Directed in 1980 by Dennis Hopper, this profoundly disturbing and inexplicably overlooked masterpiece, is considered the greatest accomplishment of Hopper as a director and the ultimate film about the punk rock era. Taking its title from the Neil Young song My My, Hey Hey (Out of the Blue) the film centers on Cebe, a rebellious teenager (unforgettably played by Linda Manz), obsessed with Elvis Presley and punk rock music; her ex-convict father Don Barnes (played by Dennis Hopper in one of his wildest performances ever); and her drug addict mother Kathy (played by Sharon Farrell). Out of the Blue competed for the Palme d’Or at the 1980 Cannes Film Festival and caused a great sensation, but having an unsuccessful distribution, the film remained nearly forgotten.
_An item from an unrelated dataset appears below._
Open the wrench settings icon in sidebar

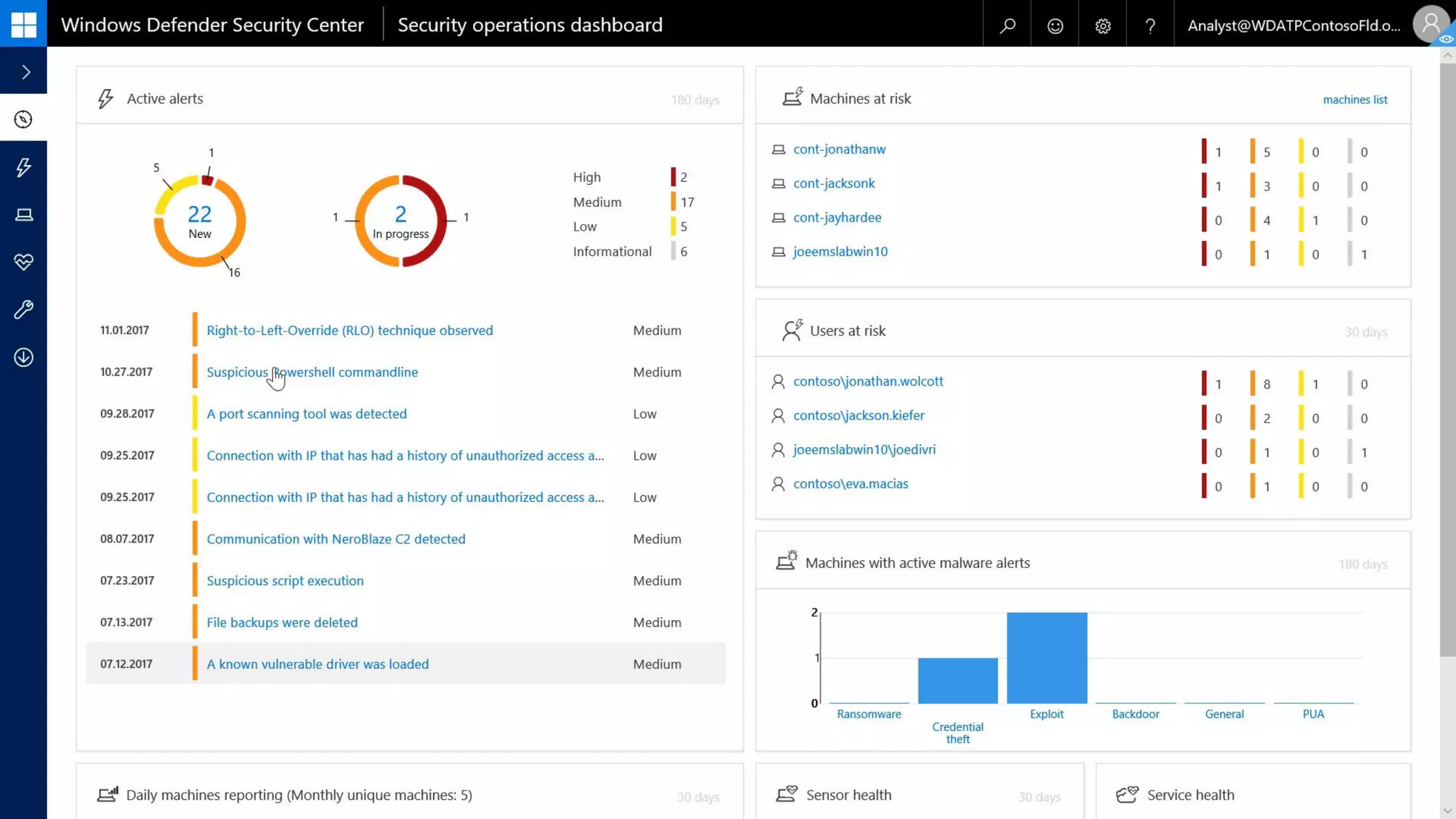(x=23, y=310)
Today Out of the Blue is still a little-known cult film and an absolute wonder.


Martin Bell, 91', 1984, USA
Director: Martin Bell
Producer: Cheryl McCall
Cinematography: Martin Bell
Editing: Nancy Baker, Jonathan Oppenheim
Music: Tom Waits
With: Erin Blackwell (Tiny), Rat, Lulu, Dewayne Pomeroy, Munchkin, Shadow, Baby Gramps, Kim, Shellie, Lillie, Patti, Tom Waits.
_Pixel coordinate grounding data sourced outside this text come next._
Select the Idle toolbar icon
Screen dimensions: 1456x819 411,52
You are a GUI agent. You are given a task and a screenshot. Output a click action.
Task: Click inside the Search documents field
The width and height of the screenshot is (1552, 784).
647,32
Inspired by the 1983 Life magazine essay “Streets of the Lost” –photographed by Mary Ellen Mark and written by Cheryl McCall–, Martin Bell’s raw, mesmerizing and unsentimental documentary, chronicles the lives of a group of street children in Seattle, centering on Tiny, a “beautiful, engaging and impossible to forget” 13-year-old prostitute. This superb classic, beautifully shot in 16mm and featuring music by Tom Waits, got an Oscar nomination in 1984 and was never seen again for over 25 years, except on VHS. Streetwise, that has been digitally remastered just now, has never been released in Spain before, so you’d better not miss this opportunity. This film is a true gem.